What is this article about?

The article examines the case for a digital currency, analysing the Bank of England’s consultation and discusses the introduction of a digital pound could be an opportunity to reform the financial system.

Why is this important?

The way in which a digital pound is implemented will determine how accessible it is, particularly the elderly or those on low-incomes, and whether or not it reduces the fragility of our financial system.

What’s next?

The Bank of England and the Treasury intend to continue to design and develop the digital pound model with a view to its likely introduction.

As less and less people rely on and use cash, policymakers are increasingly exploring the potential for central bank digital currencies (CBDC).

The Bank of England (BoE) issued a consultation paper setting out the case for a ‘digital pound’ earlier this year.
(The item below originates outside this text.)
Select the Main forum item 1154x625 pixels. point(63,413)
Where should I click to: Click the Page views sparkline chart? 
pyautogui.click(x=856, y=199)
It stated: “The decline of cash and reliance on private digital forms of money risks vital payments systems becoming increasingly inaccessible, especially to those without bank accounts or who struggle with digital payments, and risks making the money and banking system increasingly fragile.

“Without cash, the public would only be able to make payments through the private banking system, whether directly or indirectly,” the BoE highlighted, adding that relying on private banks could ultimately result in a large number of people who are “financially excluded or exploited”.

According to the BoE consultation document, 1.2 million adults (2.3%) in the UK did not have a bank account in February 202, with 5.4 million (10%) still using cash on a daily basis.

Thus, a digital pound would be risk-free, publicly issued money made available to households and businesses, alongside physical cash.

In its response to the consultation The Payments Association stated: “Financial inclusion must take into account digital inclusion, and the focus should be on all categories of people, from the elderly (many of whom struggle with advanced technology), vulnerable people, people with disabilities, and of course those who live in remote areas with poor technological infrastructure.” Hence, the trade body would like to see solutions that have been used in Africa, India and China reviewed.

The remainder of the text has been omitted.